Case Study

Die wichtigsten strategischen Technologietrends von Gartner für 2026: KI-native Entwicklungsplattformen
AI-Native Development Platforms nutzen generative KI, um die Softwareentwicklung drastisch zu beschleunigen und das traditionelle „Build vs. Buy“-Verhältnis in Unternehmen grundlegend zu verändern. Diese strategische Analyse zeigt auf, wie IT-Führungskräfte die individuelle Anwendungsentwicklung skalieren, die Entwicklerproduktivität steigern und notwendige Governance-Guardrails etablieren.
- Topic
- Product Development & QA
- Published
- 27 Aug 2026

Generative KI revolutioniert die Softwareerstellung, indem sie sowohl technischen Entwicklern als auch fachlichen Domänenexperten ermöglicht, Anwendungen, Automatisierungen und KI-Agenten über natürliche Sprache und automatisierte Engineering-Agenten zu erstellen. Da Anwendungsportfolios zunehmend auf eigenentwickelte Werkzeuge setzen, können Unternehmen Lizenzkosten für kommerzielle SaaS-Lösungen einsparen und Software exakt auf ihre spezifischen Arbeitsabläufe zuschneiden. Um dieses Potenzial voll auszuschöpfen, ist der Aufbau dedizierter Platform Teams erforderlich, die die Codesicherheit gewährleisten, KI-Modelle orchestrieren und agile „Tiny Teams“ steuern.
Wichtige Highlights:
Beschleunigung der Entwicklerproduktivität: AI-Native-Plattformen automatisieren wiederkehrende Programmieraufgaben und optimieren Engineering-Workflows zur Steigerung der Teamleistung.
Neubewertung von „Build vs. Buy“: Sinkende Entwicklungskosten und kürzere Time-to-Market ermöglichen es Unternehmen, kommerzielle COTS-SaaS-Lösungen durch maßgeschneiderte Eigenentwicklungen zu ersetzen.

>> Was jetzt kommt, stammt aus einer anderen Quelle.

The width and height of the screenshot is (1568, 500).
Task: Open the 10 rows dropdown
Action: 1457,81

Demokratisierung der Softwareerstellung: Auch nicht-technische Domänenexperten können mithilfe generativer KI-Tools und unter Aufsicht von Platform Teams Anwendungen und Automatisierungen erstellen.
Vormarsch von „Tiny Teams“: Sehr kleine Entwicklungsteams, unterstützt durch KI-Software-Agenten, liefern die gleiche Arbeitsleistung wie bisher deutlich größere Teams.

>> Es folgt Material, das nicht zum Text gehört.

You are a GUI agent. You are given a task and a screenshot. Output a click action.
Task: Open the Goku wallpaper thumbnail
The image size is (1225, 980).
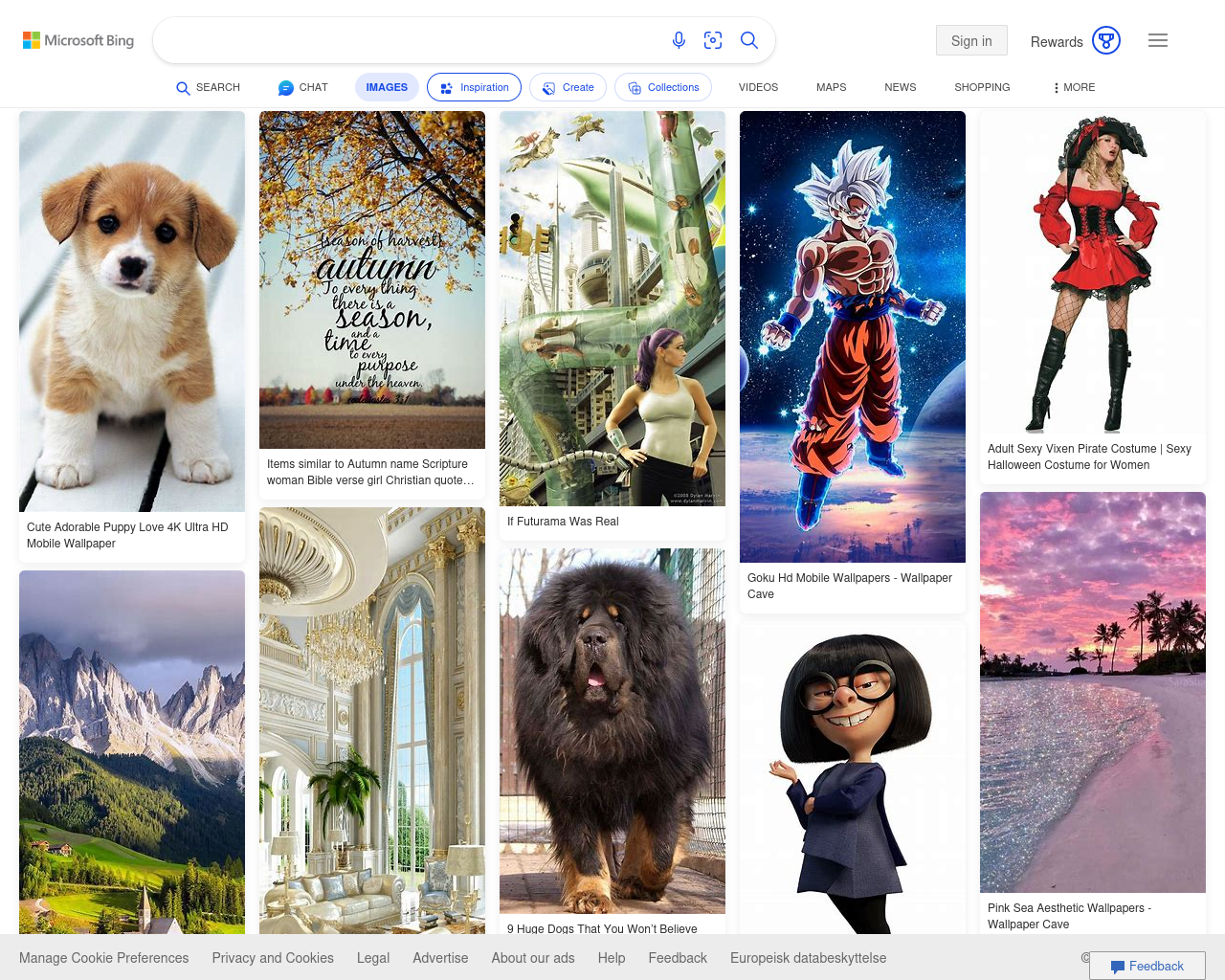[x=853, y=336]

Wachstum maßgeschneiderter Unternehmenssoftware: Bis 2030 wird der Anteil eigenentwickelter KI-Software in enterprise Anwendungsportfolios von 2 % (2025) auf 40 % steigen.
Umstrukturierung von Engineering-Organisationen: Bis 2030 werden 80 % der Unternehmen große Software-Engineering-Teams in kleinere, agilere Einheiten umwandeln, die durch KI unterstützt werden.
Übergang zu Spec-Driven Development: Komplette Anwendungen werden zunehmend direkt aus geschriebenen Spezifikationen generiert, wodurch Fachwissen wichtiger wird als reine Programmierkenntnisse.
Einsatz von Forward-Deployed Engineers: Eingebettete Entwickler arbeiten direkt mit Fachbereichsexperten zusammen, um betriebliche Anforderungen rasch in funktionierende Software zu übersetzen.
Notwendigkeit von Platform Governance: Zentrale Platform Teams sind essenziell, um automatisierte Code-Reviews, Sicherheitspipelines und das Lebenszyklus-Management von KI-Modellen bereitzustellen.
Schnelles Prototyping von Produktideen: Produktmanager können Nutzerinterviews, Text-Prompts oder Whiteboard-Skizzen direkt in funktionierende Prototypen umwandeln.
Einordnung in strategische Technologietrends: Der Trend gehört zur Gartner-Kategorie „The Architect“, die den Aufbau sicherer, skalierbarer und adaptiver digitaler Fundamente beschreibt.